Deluxe City Campaign Set
- Cover
- Publishers: TSR
- Systems: Marvel Super Heroes

= Deluxe City Campaign Set =

Deluxe City Campaign Set is a role-playing game supplement published by TSR in 1989 for the Marvel Super Heroes role-playing game.

==Contents==
Deluxe City Campaign Set is a campaign setting that describes the New York of the Marvel Universe in great detail. One book (96 pages) covers what the GM needs to know to run a campaign based in New York City; the second book (64 pages) contains several scenarios set in New York City.
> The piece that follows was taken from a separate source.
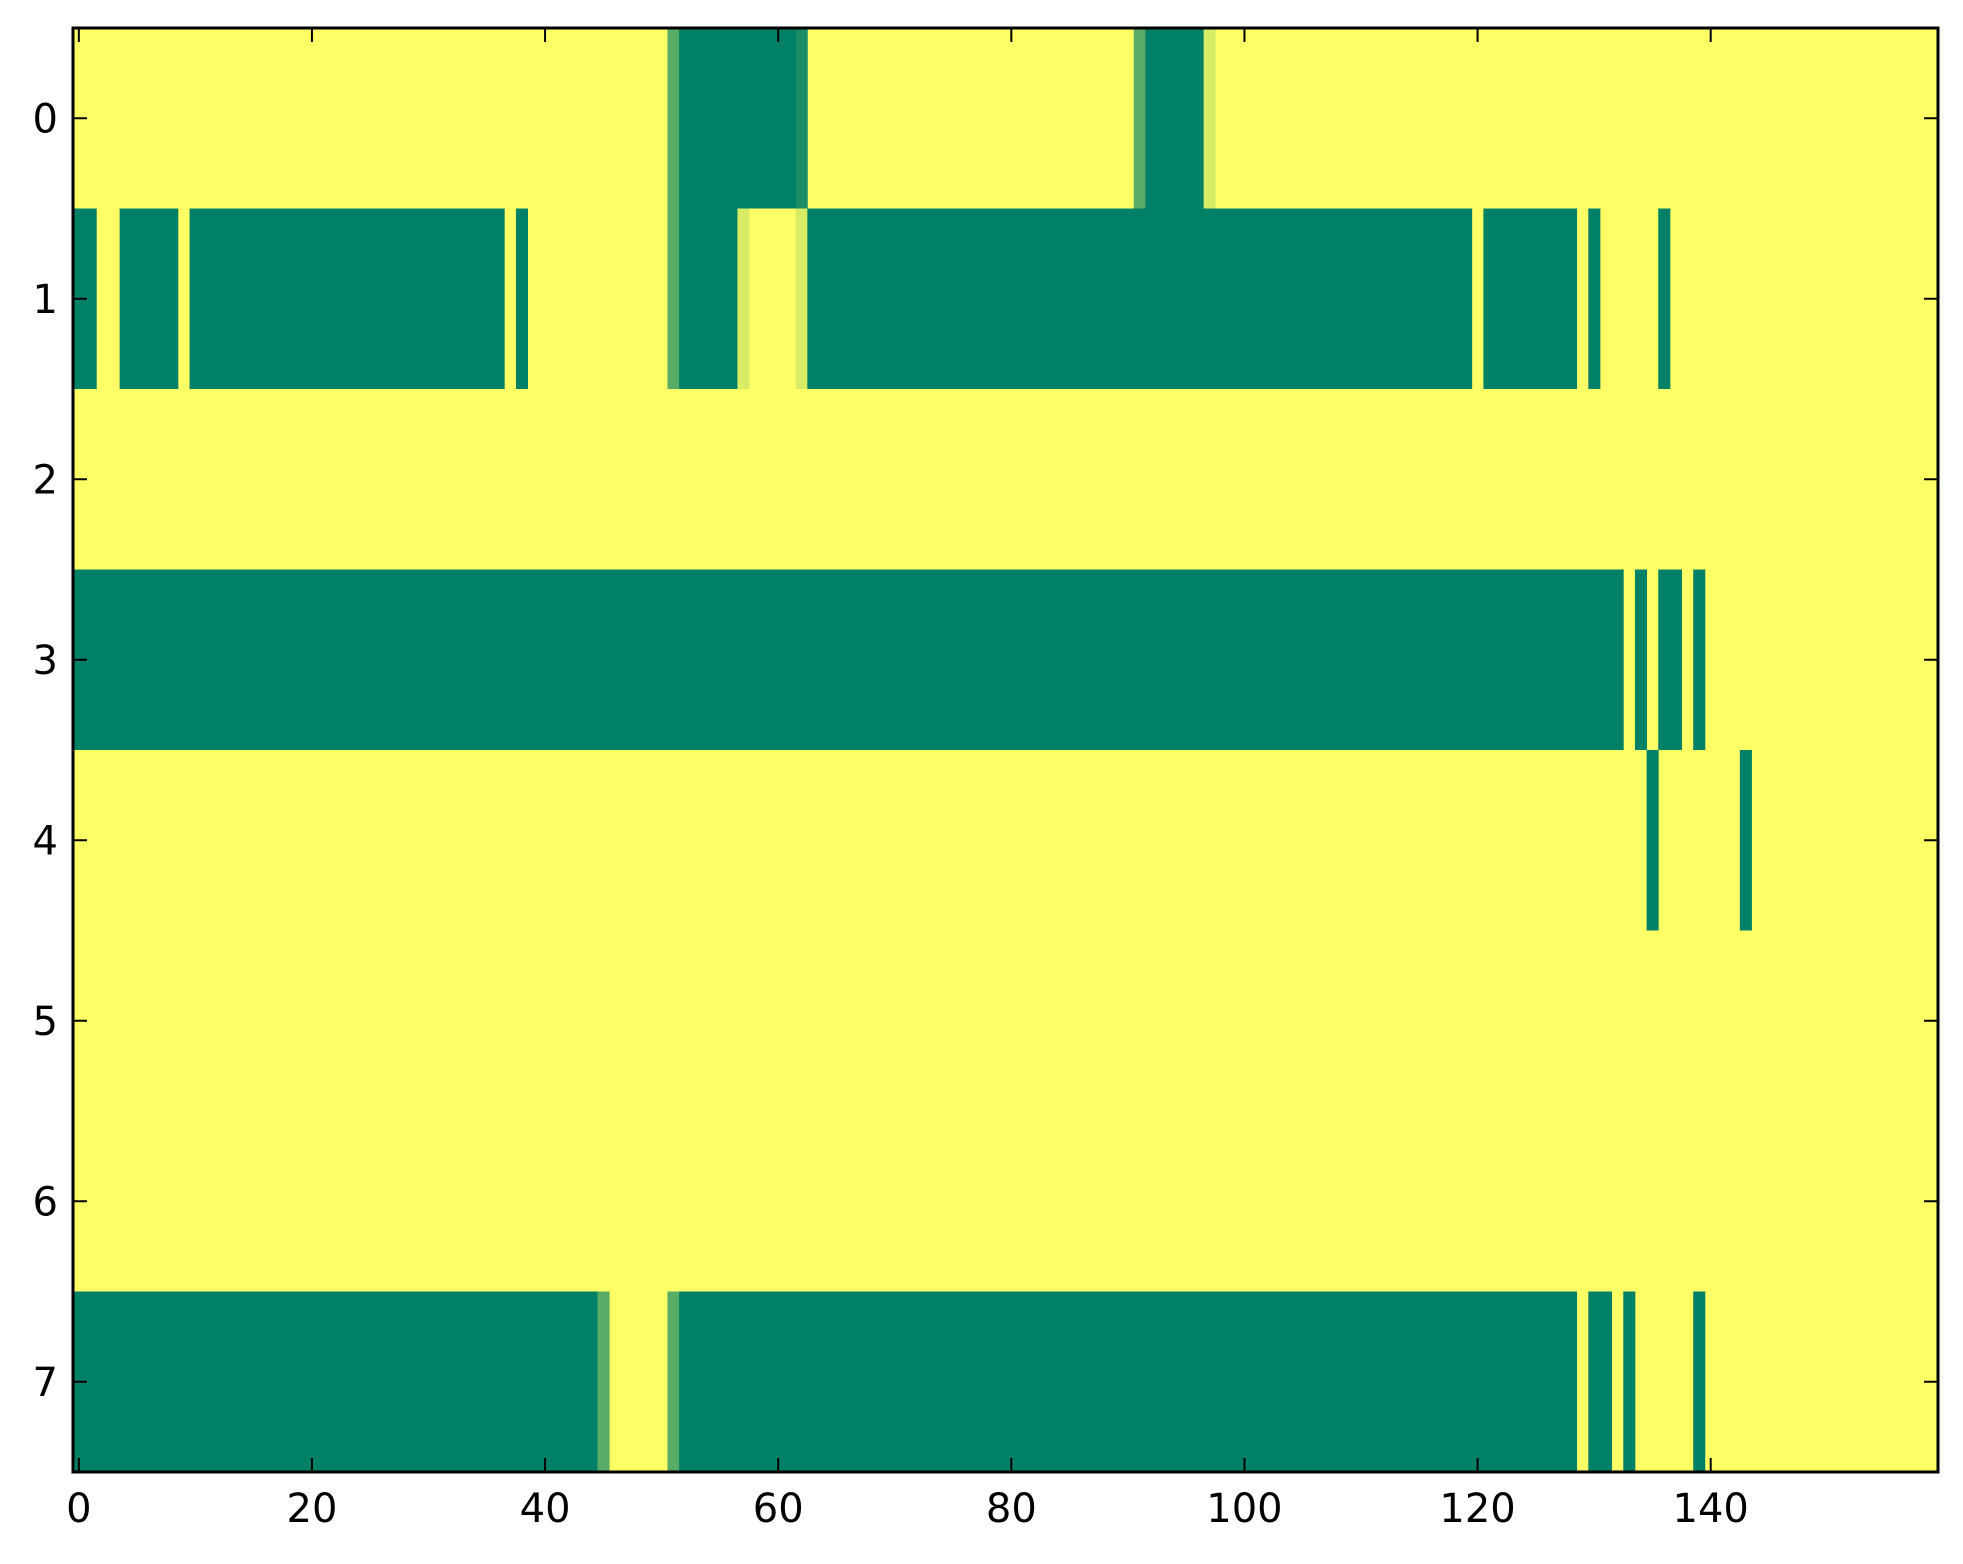 This screenshot has height=1564, width=1963. Describe the element at coordinates (46, 1383) in the screenshot. I see `y-tick-label: 7` at that location.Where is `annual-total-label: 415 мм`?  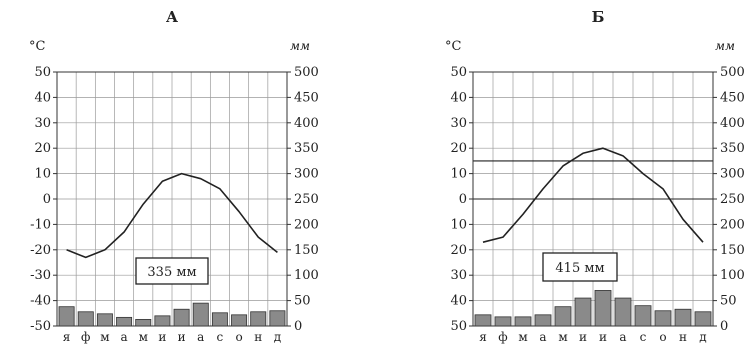 annual-total-label: 415 мм is located at coordinates (580, 268).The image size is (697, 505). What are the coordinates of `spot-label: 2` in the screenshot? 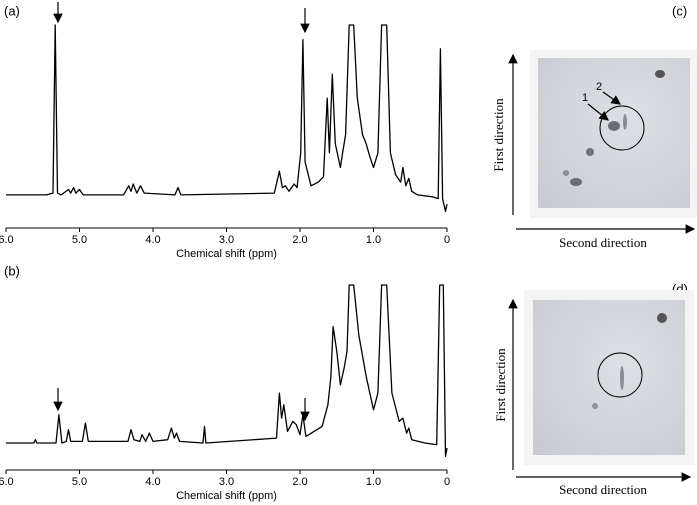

In reference to real life, the Guardian Angels have an entry in this campaign setting.

==Publication history==
In 1984, TSR acquired the license to publish a role-playing game based on characters from Marvel Comics. The result was the very popular Marvel Super Heroes: The Heroic Role-Playing Game. This was followed two years later by a greatly expanded Marvel Superheroes Advanced Game. TSR published many supplements for this game, including Deluxe City Campaign Set. This was published by TSR in 1989 as a boxed set containing a 96-page book, a 64-page book, and four large color maps.

==Reception==
Writing in The Complete Guide to Role-Playing Games, Rick Swan noted that this product "provides all the maps, encounters, and staging tips necessary for the putting together an extended campaign set in New York City." Swan went on to call this "one of the best treatments of a contemporary setting ever published."

In Issue 49 of Casus Belli, Frederic Blayo highlighted Deluxe City Campaign Set as "a box that describes the most important city in the universe: New York!"